Following his win as CHP leader in 2010, just a few months in, Kilicdaroglu took a stance in a constitutional referendum held on September 12, 2010, in which he campaigned for a “no” vote against the AK Party's proposed constitutional reforms, and lost.

He even tried to legally challenge the proposals but the Constitutional Court ruled against him and the reforms were put in place with 58 percent of the vote in favour and 42 percent against.

The following year, Kilicdaroglu participated in the 2011 general election as leader of CHP. The party won 25.98 percent of the vote, which earned them 135 elected MPs, while AK party received a whooping 49.83 percent of the votes and the Nationalist Movement Party (MHP) won 13.01 percent.

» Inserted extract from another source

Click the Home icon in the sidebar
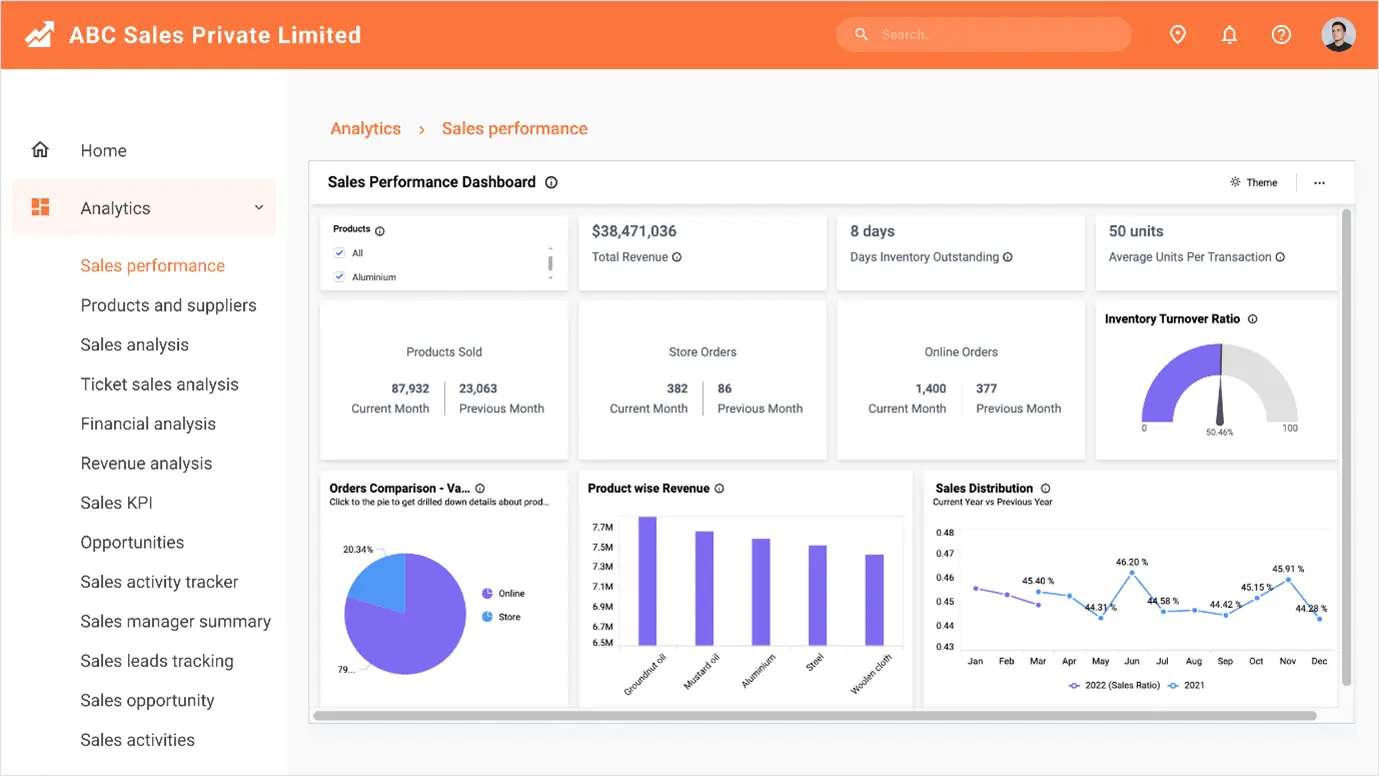The height and width of the screenshot is (776, 1379). click(40, 148)
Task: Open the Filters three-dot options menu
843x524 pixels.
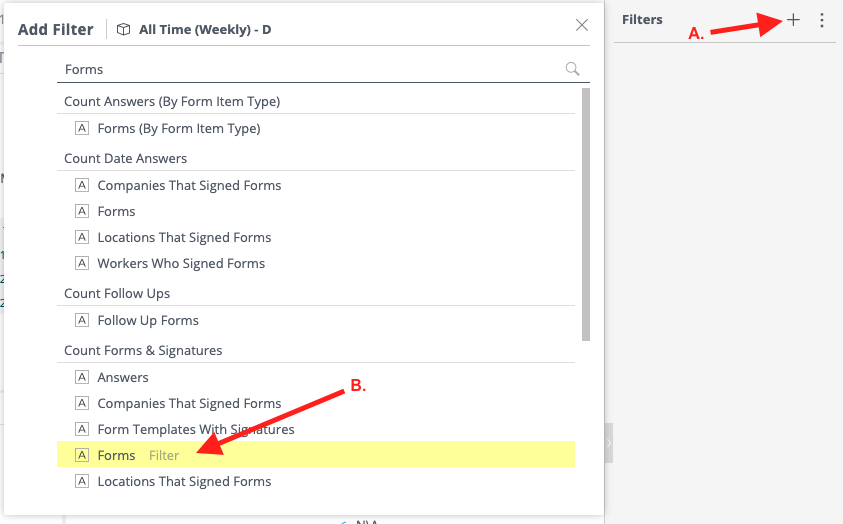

During this period, Kilicdaroglu served as an MP for Izmir province's second electoral district in 2015.

The next general election in June 2015 saw Kilicdaroglu up against Erdogan again, but this time his party won 24.95 percent of the vote, finishing with three fewer MPs than the prior ballot.

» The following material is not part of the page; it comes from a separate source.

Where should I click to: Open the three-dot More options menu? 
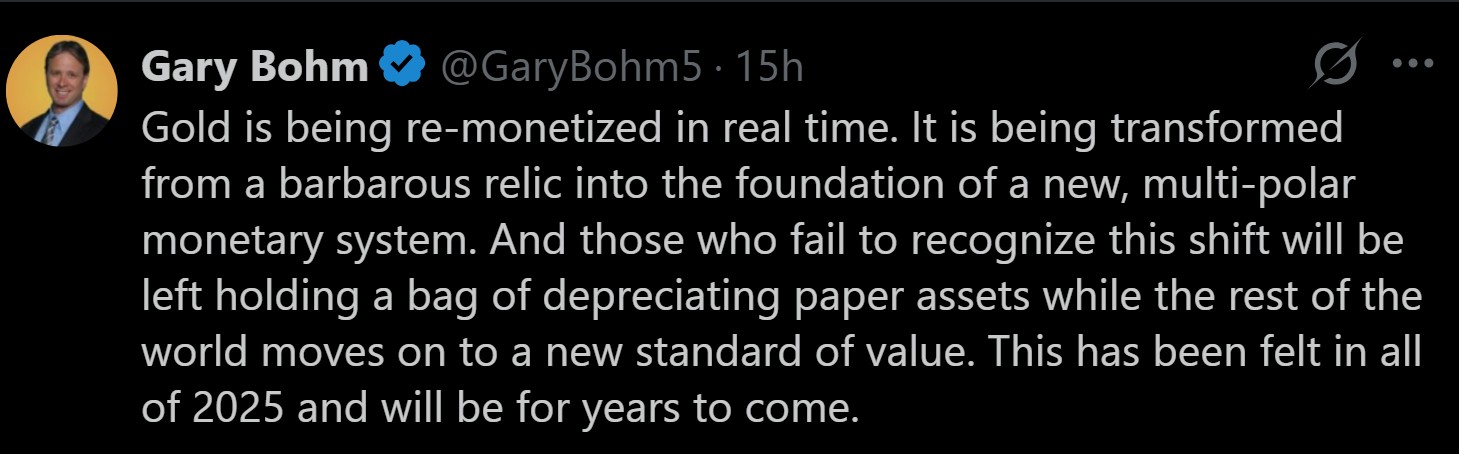click(1413, 64)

In the 2018 elections-where, Muharrem Ince was a presidential candidate in general elections-Kilicdaroglu established the Nation Alliance alongside fellow opposition political and IYI party leader Meral Aksener, Temel Karamollaoglu of Saadet Party and Gultekin Uysal of Demokrat Party. 

Kilicdaroglu’s Nation Alliance expanded in February 2022: six opposition party leaders, alongside three others, Ahmet Davutoglu of Gelecek Party, Ali Babacan of DEVA Party officially joined. They are also referred to as the "Table of Six".

Now with five official parties backing Kilicdaroglu’s latest bid for leader of Türkiye, will he win the elections this time or will President Erdogan prove victorious again? That remains to be seen.